Saturday got hijacked by an errand involving someone else’s airplane, and Bob and I found ourselves with time to kill in Swainsboro, Georgia. While walking through one of the antique stores downtown, we came across this old notepad:



Before IBM invented the ThinkPad notebook computer, there was this. In 1914, Thomas J. Watson, Sr., the founder of IBM created the motto:  “Think!” You can read all about it here:

The small pad was completely full of notes, some meaningless and indecipherable, others downright striking. I had found myself a real life mystery, and I was fully prepared to launch an official INVESTIGATION INTO LOST THINGS and analyze the book and profile the writer. I know that just because I found the pad in Georgia does not a southerner make the author. But I know she was southern, and also a woman. For one thing, look at her invite list to her sewing circle. “Mama” is first on her list.

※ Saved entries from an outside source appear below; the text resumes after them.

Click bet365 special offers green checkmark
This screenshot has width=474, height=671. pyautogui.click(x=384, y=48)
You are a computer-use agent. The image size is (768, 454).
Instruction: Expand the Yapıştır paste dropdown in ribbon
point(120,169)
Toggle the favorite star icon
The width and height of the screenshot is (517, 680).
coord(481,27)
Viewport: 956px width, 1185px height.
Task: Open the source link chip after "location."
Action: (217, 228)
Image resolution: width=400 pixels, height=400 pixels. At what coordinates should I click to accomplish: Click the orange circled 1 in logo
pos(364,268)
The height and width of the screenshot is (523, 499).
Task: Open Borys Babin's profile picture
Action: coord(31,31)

There were grocery lists (highly doubtful that a man would have kept a grocery list back then), daily tallies of funds spent while traveling (Wednesday breakfast $0.62, lunch $0.87) and even a list of things to pack for a trip. Like all women, she was very concerned with finding just the thing for the pool.

She possibly was taking notes at a meeting when she wrote this note:

freedom is never secure

“Freedom is never secure.” “Citizenship:  Women too busy themselves training children to be good citizens in home, church, community, state, nation, etc.” There are a few entries about 4-H and some activities along the same vein that made me wonder if she was a teacher.

And then, the most profound note of the whole collection:


“Life has a tremendous secret. Search out your secret. Learn to do what you love to do – search out a way to use it.”

Who was this woman? She had a few pages of names and addresses contained in the notepad. There was even some mention of a woman who lived in “the red brick building, Atlanta.”


And then, in the middle of the book, appeared a name.


Mildred Craig, I found your notebook. Maybe it isn’t her. It is just a name, after all. But there is no contact information written in to correspond with the name like the other entries have. Also, it is human nature to scrawl out your own name somewhere in your book. Maybe it is ego or vanity, but we like to see our own names in print. It feels good to us.

There was a Mildred Craig in the 1940 census in Atlanta. She was twenty-one at the time, married to William Craig, and had a one year old son named John

The SSI Death index has the following listings for Mildred Craigs born in 1919.

Jun 30, 1919
Mar 11, 1997
Last residence: 39648 (McComb, Pike, MS )
Dec 31, 1919
Jul 02, 2005
Last residence: 49057 (Hartford, Van Buren, MI )
Nov 13, 1919
Jan 28, 2006
Last residence: 47362 (New Castle, Henry, IN )
May 16, 1919
Apr 01, 1987
Last residence: 41015 (Latonia, Kenton, KY )
Jan 21, 1919
Jul 06, 2003
Last residence: 45233 (Cincinnati, Hamilton, OH )
Feb 28, 1919
Dec 24, 1996

The very first one is the closest match (see, although to believe it is the same woman you have to assume that the one year old son died, and that she graduated from college and moved to Atlanta in 1940. Also, the gravestone gives the marriage date of 1944, so that doesn’t quite match either. She continues to elude me.